4. The Subject (Synt)
The S is the first main part of the ∑ and together with the predicate it constitutes the predicative bond which is the structural backbone of the ∑. The S is what the ∑ is about. This definition is relatively acceptable with some exceptions notably in personal ∑s. Ex. it's raining, where "it" is not the ∑ is about. A more structured definition of the S should take into account at least three parameters. A) meaning, b) syntactic relations and c) morphological realizations. Thus the S is: a) the "thing" (including abstract notions) whose features or actions are /being/ described by the predicate, b) a main part which does not depend on other ∑ constituents and is in a special agreement with the predicate called subject-verb concord. It also takes initial place in the clause - clause initial position, c) a typically nominal constituent or any constituent that has been substantivized.
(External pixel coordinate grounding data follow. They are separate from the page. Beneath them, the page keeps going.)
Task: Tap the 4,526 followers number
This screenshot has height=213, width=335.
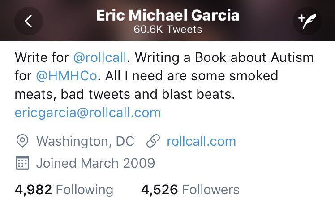Action: pyautogui.click(x=159, y=190)
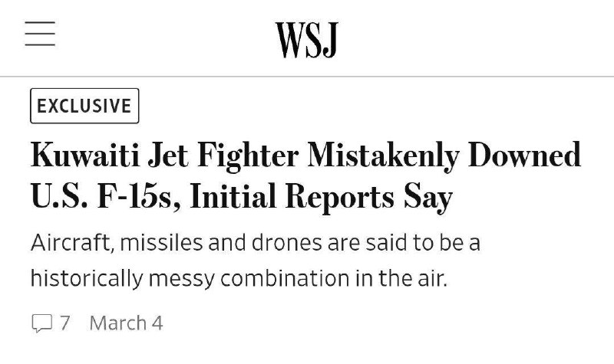Click the letter J in the WSJ logo
614x364 pixels.
[331, 38]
Ex. And is a conjunction → here "and" functions as S. Types of Ss.
I. Semantically
1. Agentive S - Ex. John broke the window.
2. Instrumental S - Ex. A stone broke the window.
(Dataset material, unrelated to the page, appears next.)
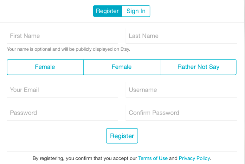Click the Your Email field

(62, 90)
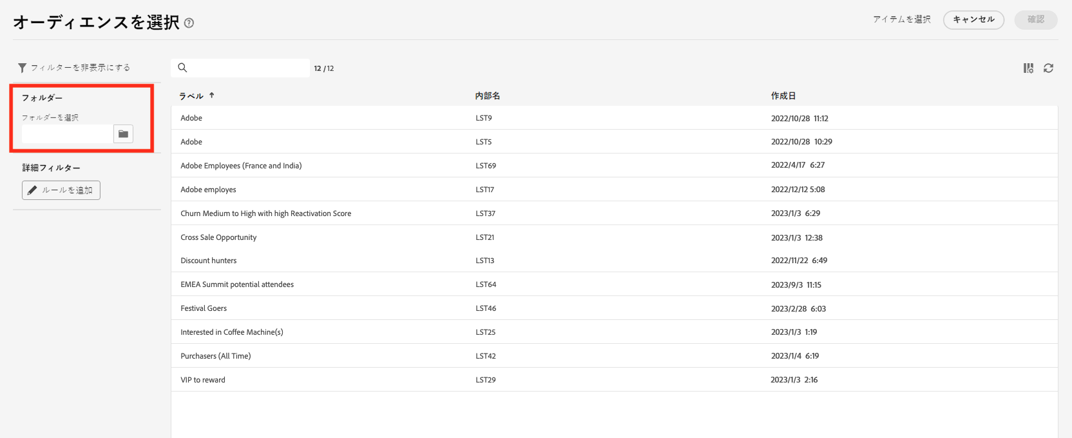Open the column configuration icon
Screen dimensions: 1072x438
click(x=1028, y=68)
1 and 2 Ss cannot be coordinated - ex. * John and a stone broke the window.
3. Affected S - a) the subject in non-volitional actions - ex. He fell down. B) in the so called medial ∑s. ex. The chicken is cooking. C) in normal passive structures/∑s where affected = patient - ex.
The window was broken by John
a patient S agentive

complement
4. Recipient S - a) with verbs of possession: have, own, possess - ex. Marry has a dog. B) with verbs of non-volitional sense perception: see (but not look at), hear (but not listen to), smell (not always), taste (not always). Usually such ∑s do not have imperative and progressive form in English and do not take adverbial manner - ex. *Quickly she saw the rabbit. C) in passive ∑s with recipient S - ex. The girl was given a book by the boy.

Recipient S |O. pat| C.ag
5. Locative S - The city is clouded.
6. Temporal S - It denotes time - ex. Yesterday was a holiday.
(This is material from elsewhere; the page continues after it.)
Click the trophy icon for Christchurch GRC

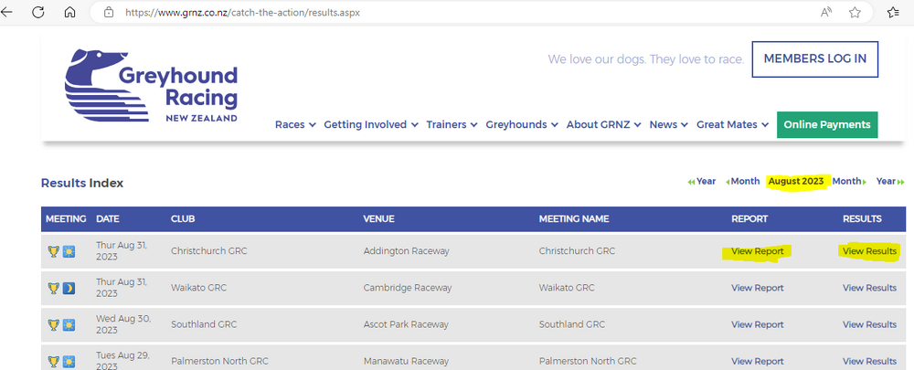coord(54,251)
7. Eventive S - It denotes event - ex. The wedding is on Monday.
Morphological realizations of the S
1. A noun-phrase (N-Ph) - the prototypical S constituent - ex. Blood is thicker than water. Here we have simple N-Ph. The girl you were talking to is my sister. Here we have a complex N-Ph.
2. Finite clause - a) "that" clause - ex. That his wife left him doesn't make him unhappy. B) "Wh" clause - ex. What was said above is horseshit.